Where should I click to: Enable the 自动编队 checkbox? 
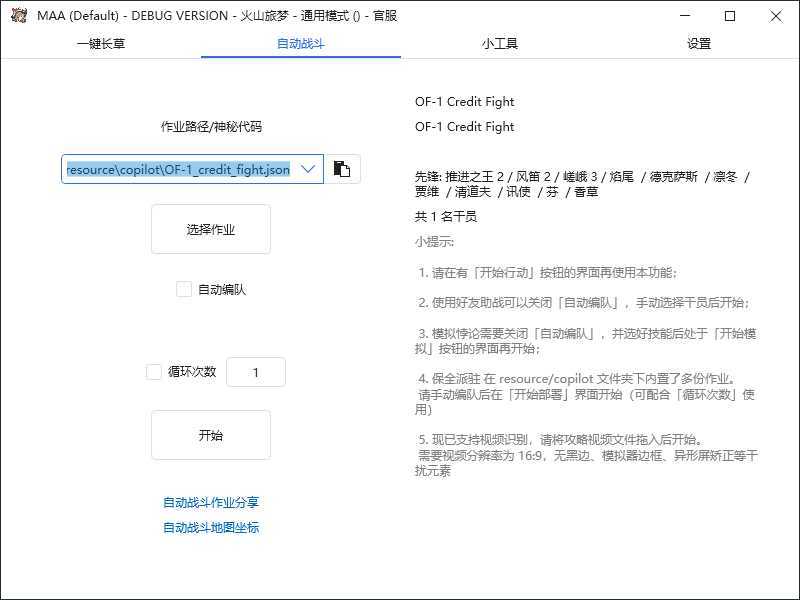(x=184, y=289)
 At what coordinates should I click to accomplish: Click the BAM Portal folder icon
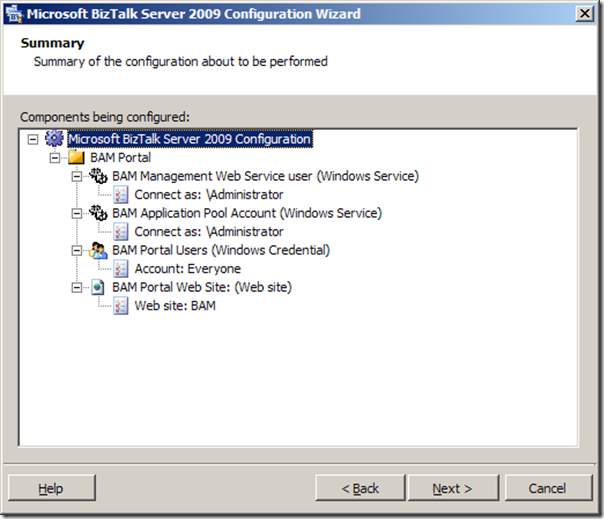coord(77,158)
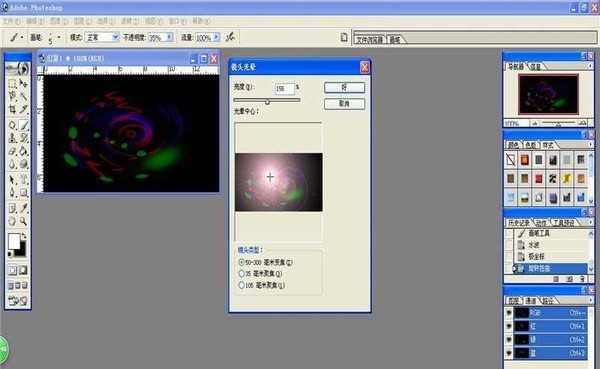Select the Move tool in toolbox
The width and height of the screenshot is (600, 369).
click(24, 83)
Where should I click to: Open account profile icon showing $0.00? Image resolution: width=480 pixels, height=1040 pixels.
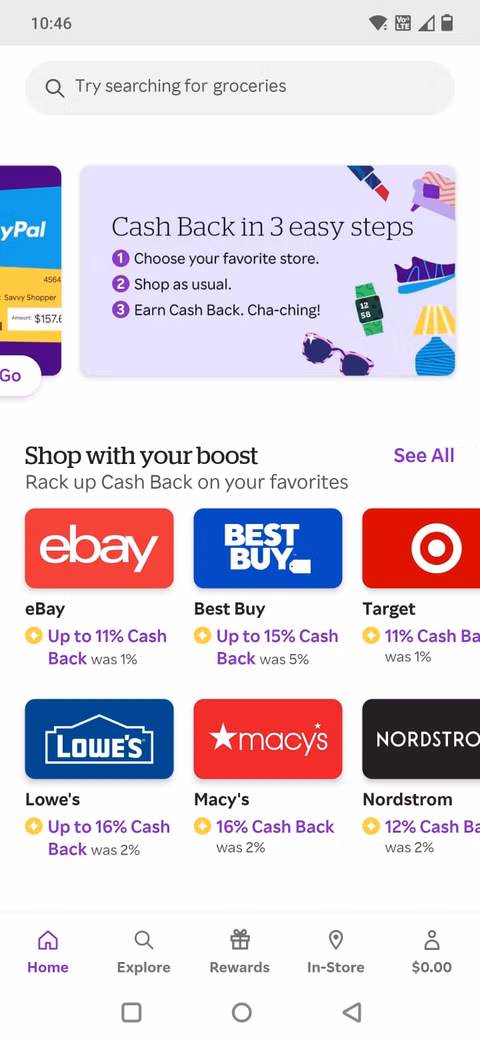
+++
Without any pictures, retype the records above exactly.

Where should I click to: Enable the 自动编队 checkbox? 
(x=184, y=289)
 At what coordinates should I click to accomplish: Click the BAM Portal folder icon
coord(77,158)
Select the Move tool in toolbox
The width and height of the screenshot is (600, 369).
click(24, 83)
Where should I click to: Open account profile icon showing $0.00? Image resolution: width=480 pixels, height=1040 pixels.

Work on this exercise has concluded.